The treatise was written on pieces of parchment neatly sewn together. The clerkly hand, the fresh ink and lucid presentation made Athelstan shake his head in wonderment. Brother Henry’s treatise was a jewel of theological analysis as he carefully overturned the accepted dogma of the church. He argued Christ’s Incarnation to have sprung from God’s desire to share the divine beauty with man rather than the usual tired line of ‘redemption from sin’ or ‘atoning for man’s evil’. In Brother Henry’s treatise, God was presented as a loving mother or father and Christ as a physical expression of that love, rather than God as some angry judge grudgingly accepting Christ’s death as atonement for man’s sins.

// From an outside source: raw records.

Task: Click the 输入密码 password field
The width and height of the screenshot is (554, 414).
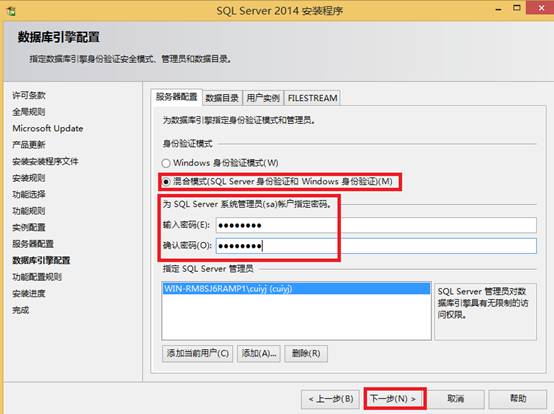Action: pos(376,225)
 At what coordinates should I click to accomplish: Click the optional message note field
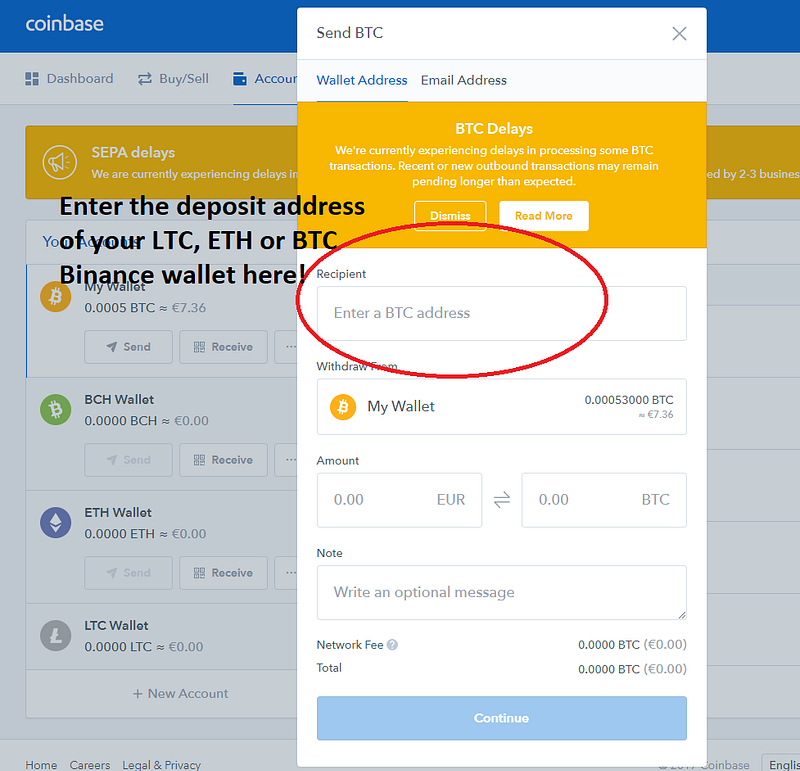click(x=502, y=592)
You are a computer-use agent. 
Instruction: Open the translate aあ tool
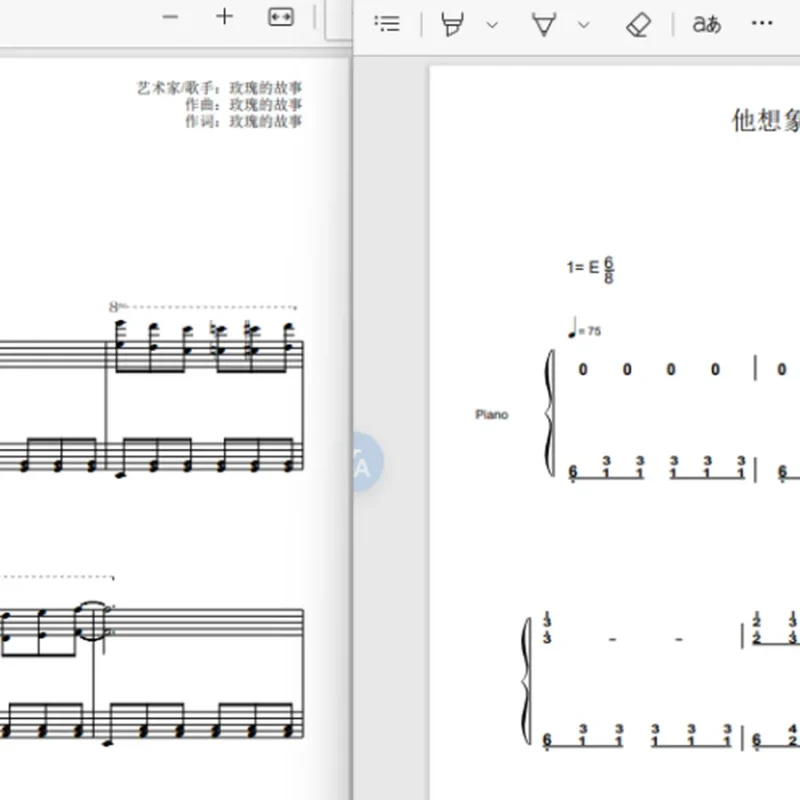coord(707,24)
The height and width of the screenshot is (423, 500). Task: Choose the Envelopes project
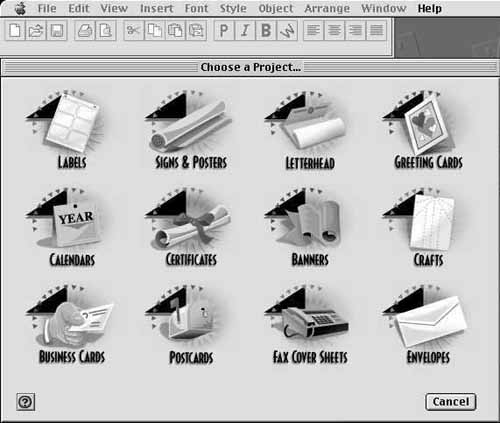point(427,323)
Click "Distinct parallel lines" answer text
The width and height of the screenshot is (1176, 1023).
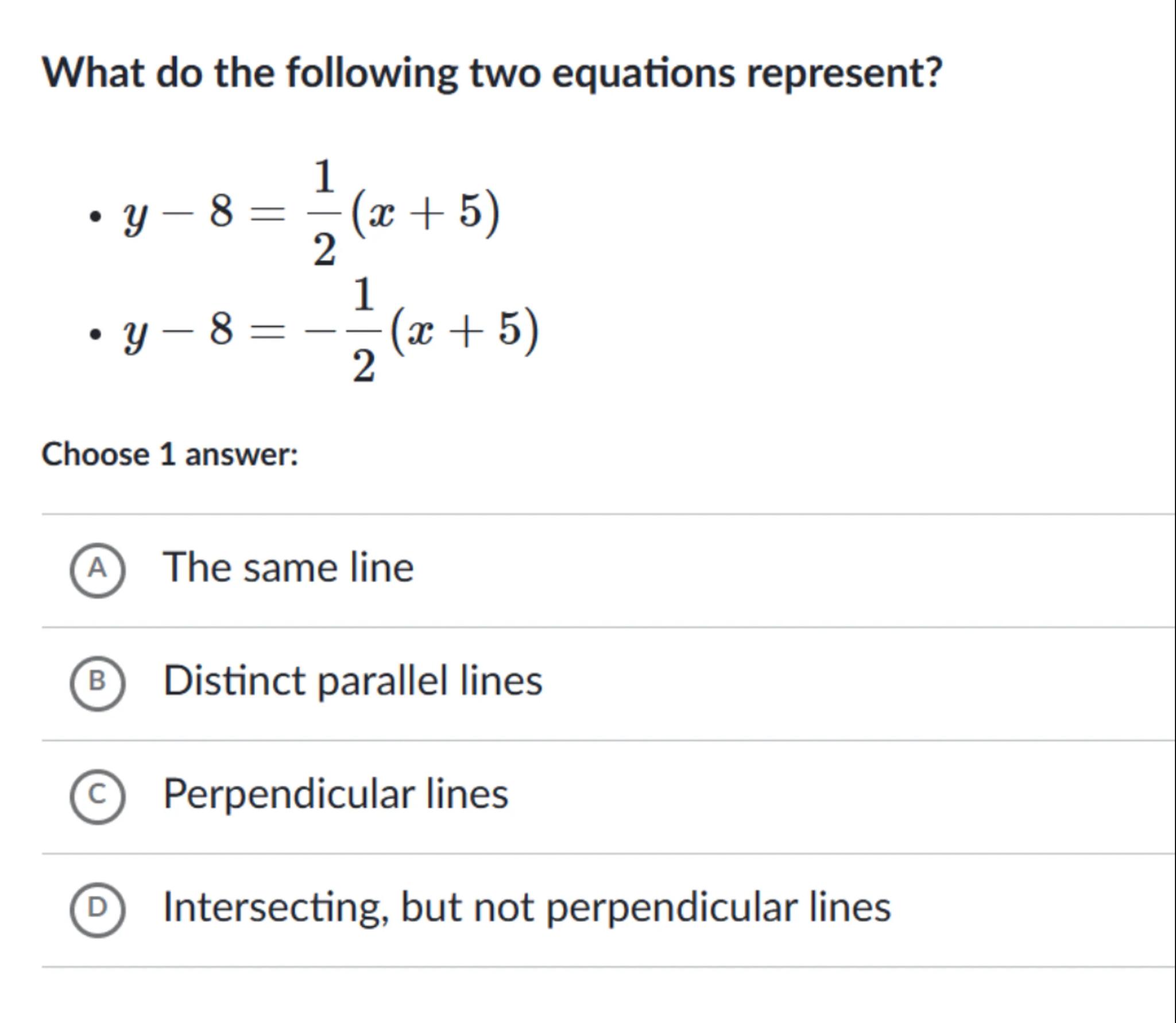coord(353,681)
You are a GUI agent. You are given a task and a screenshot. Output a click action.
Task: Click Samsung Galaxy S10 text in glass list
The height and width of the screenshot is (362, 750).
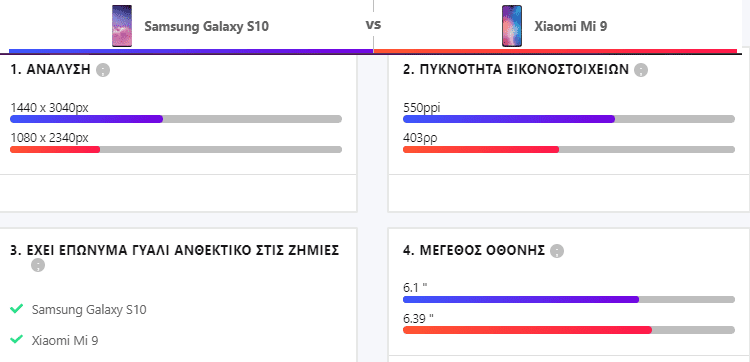click(x=89, y=310)
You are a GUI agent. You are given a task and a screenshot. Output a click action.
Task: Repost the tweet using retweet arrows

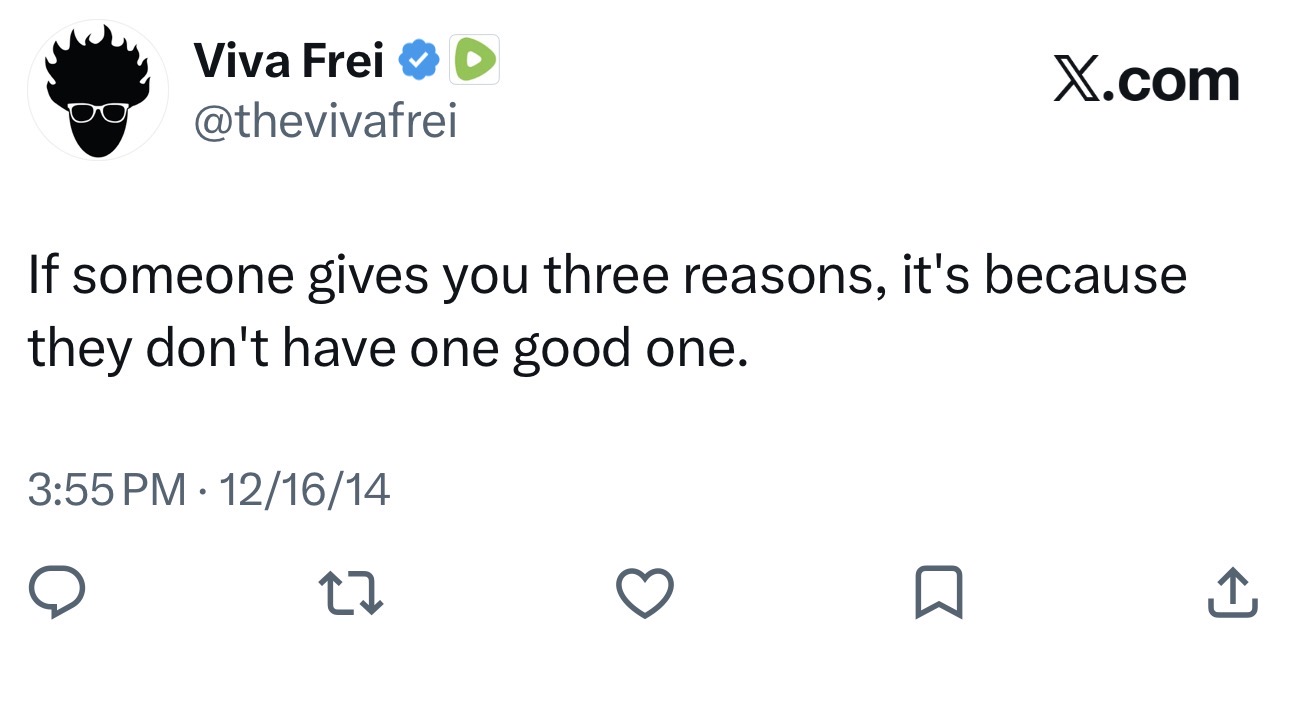[350, 592]
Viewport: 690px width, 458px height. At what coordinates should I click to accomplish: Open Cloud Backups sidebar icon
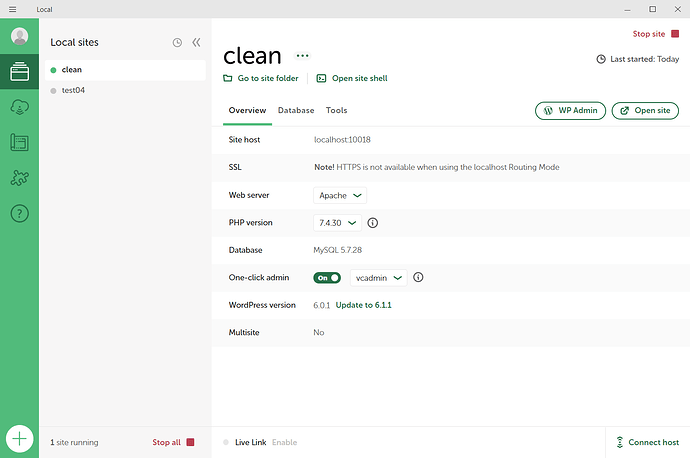[19, 107]
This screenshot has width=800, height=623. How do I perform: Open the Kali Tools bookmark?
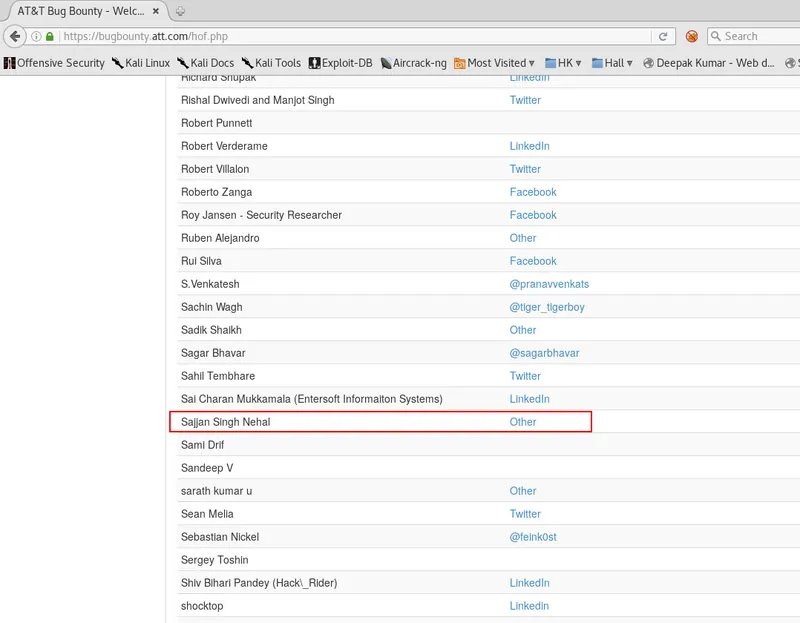[271, 63]
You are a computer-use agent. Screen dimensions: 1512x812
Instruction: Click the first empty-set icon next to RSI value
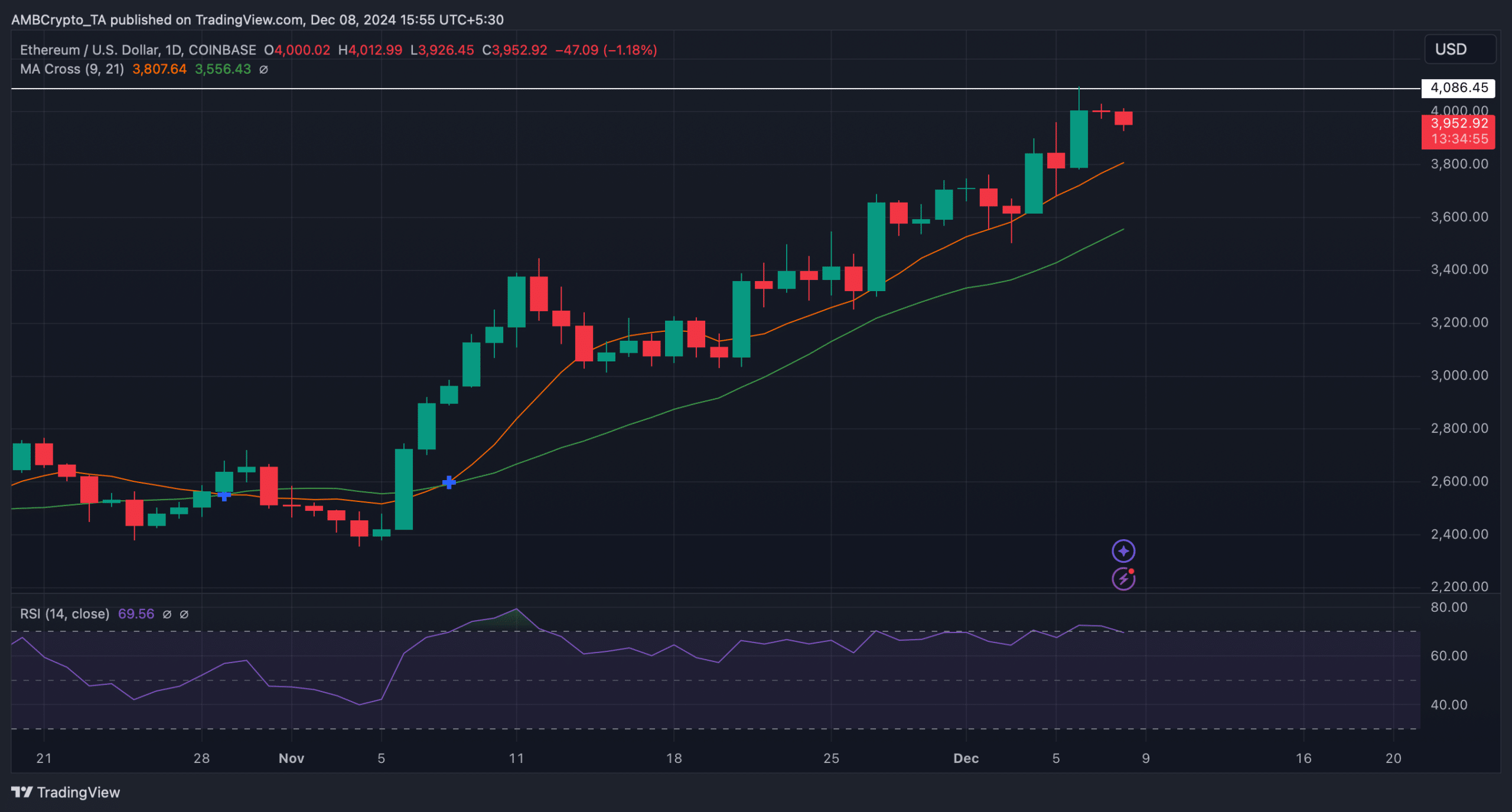pos(167,614)
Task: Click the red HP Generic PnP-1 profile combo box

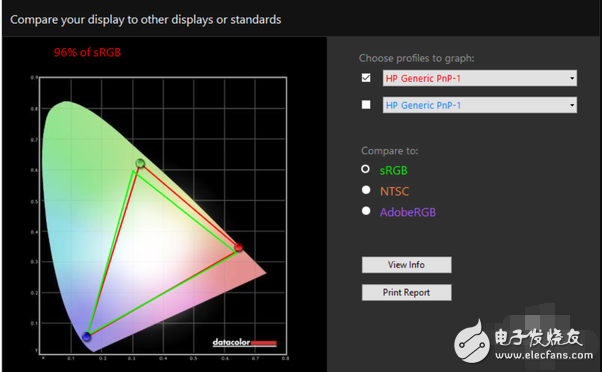Action: [x=480, y=78]
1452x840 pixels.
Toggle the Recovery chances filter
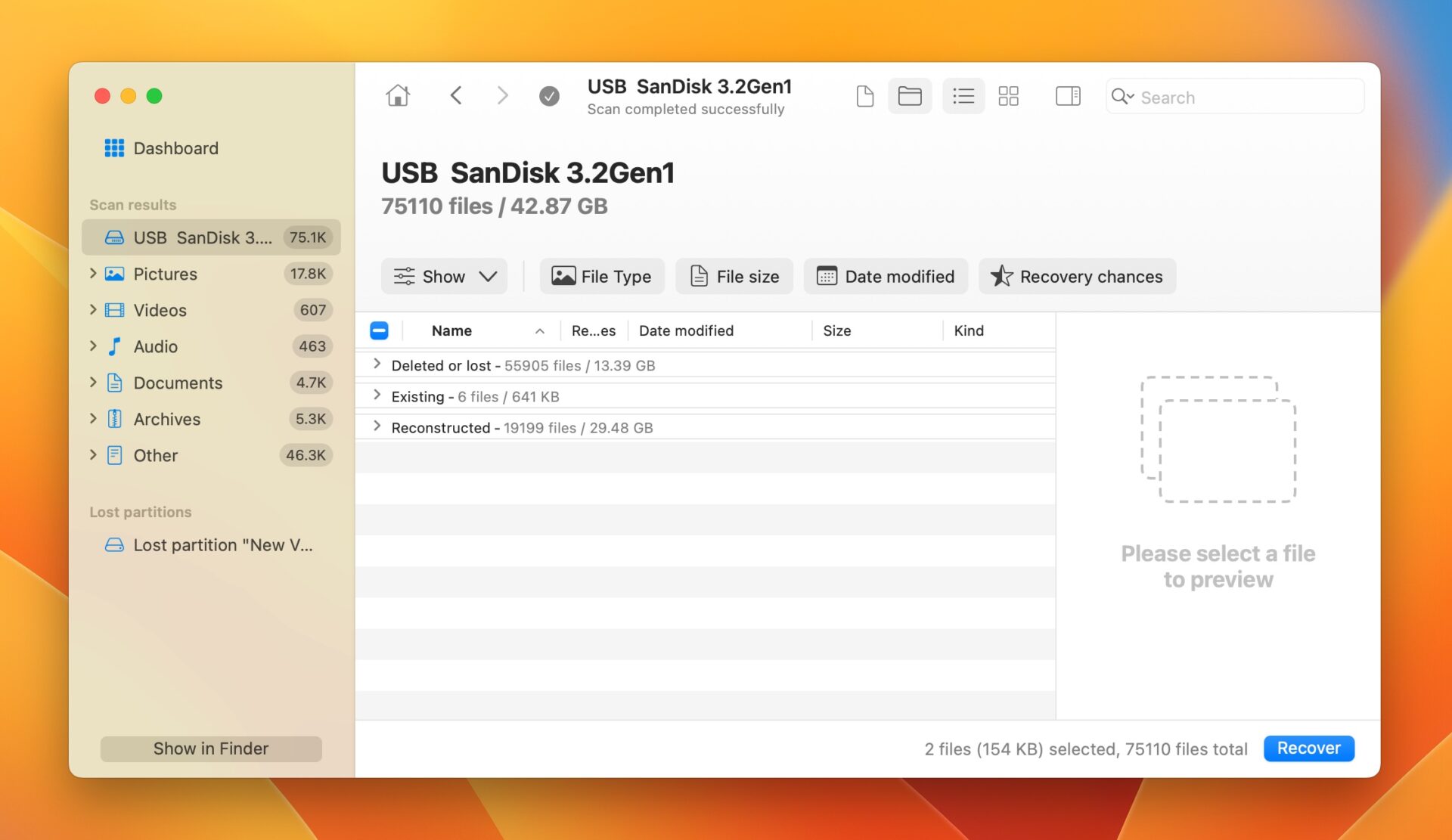(1077, 276)
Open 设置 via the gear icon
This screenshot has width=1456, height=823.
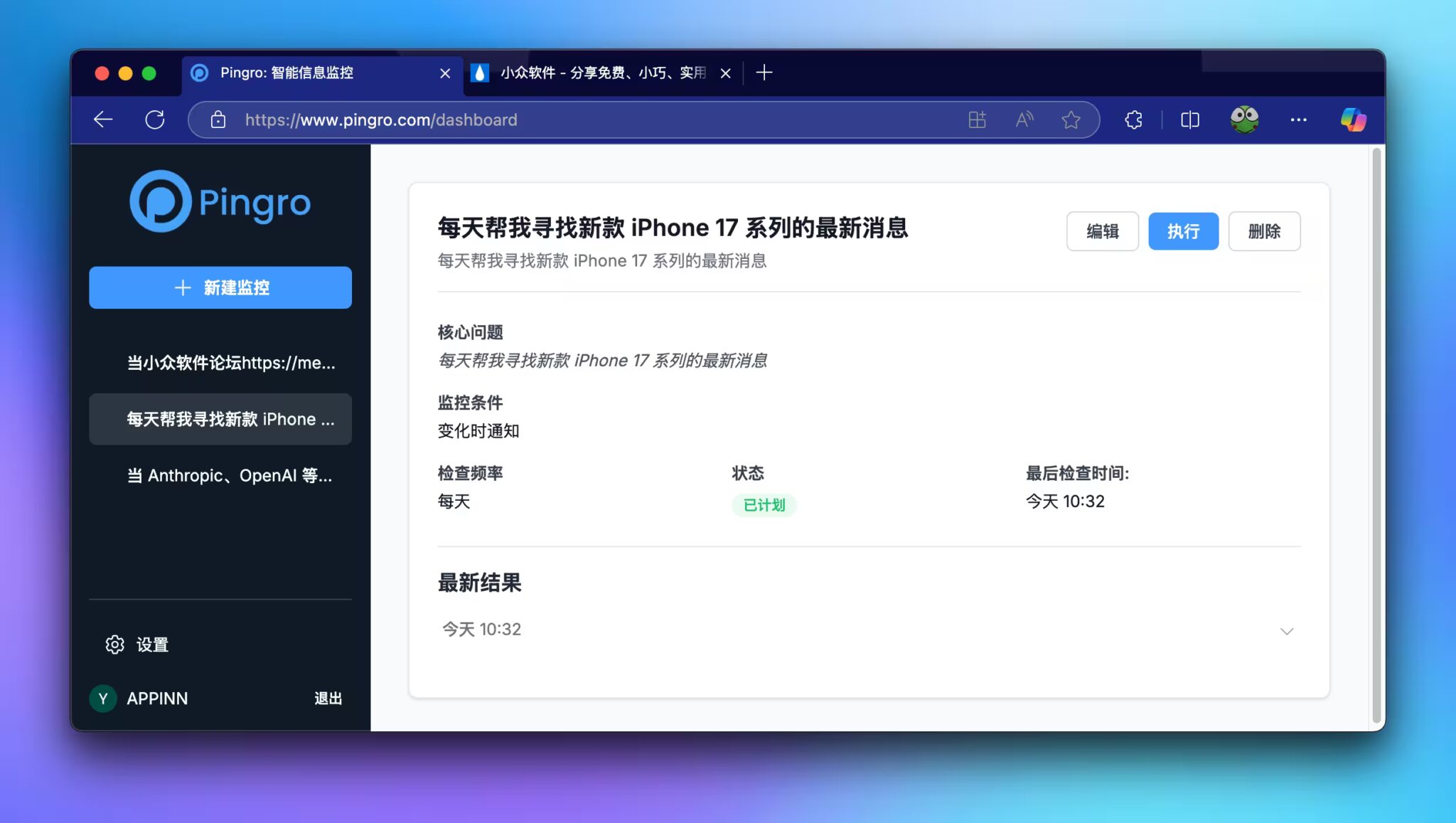coord(135,644)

Cranston returned, mumbled something and slowly clambered the stairs to the bedchamber. Athelstan read on, relishing the neat terminology and clarity of thought. He finished the treatise and tapped the parchment with his fingers. ‘Brilliant!’ he murmured. ‘The Inquisitors are wasting their time. Brother Henry is original but no heretic!’
He put the scroll down, stretched, then followed Sir John up to the bedchamber. The coroner was already fast asleep. For a while Athelstan knelt by his own bed, trying to clear his mind of different scenes, messages, fragments, all the events of the day. He wanted to pray, yet at the same time knew that today had been important. He had seen and heard things which were significant, but couldn’t interpret them. He closed his eyes and felt himself drift. An hour later he woke to find himself slumped over the bed. Wearily he climbed in, falling back into a dreamless sleep.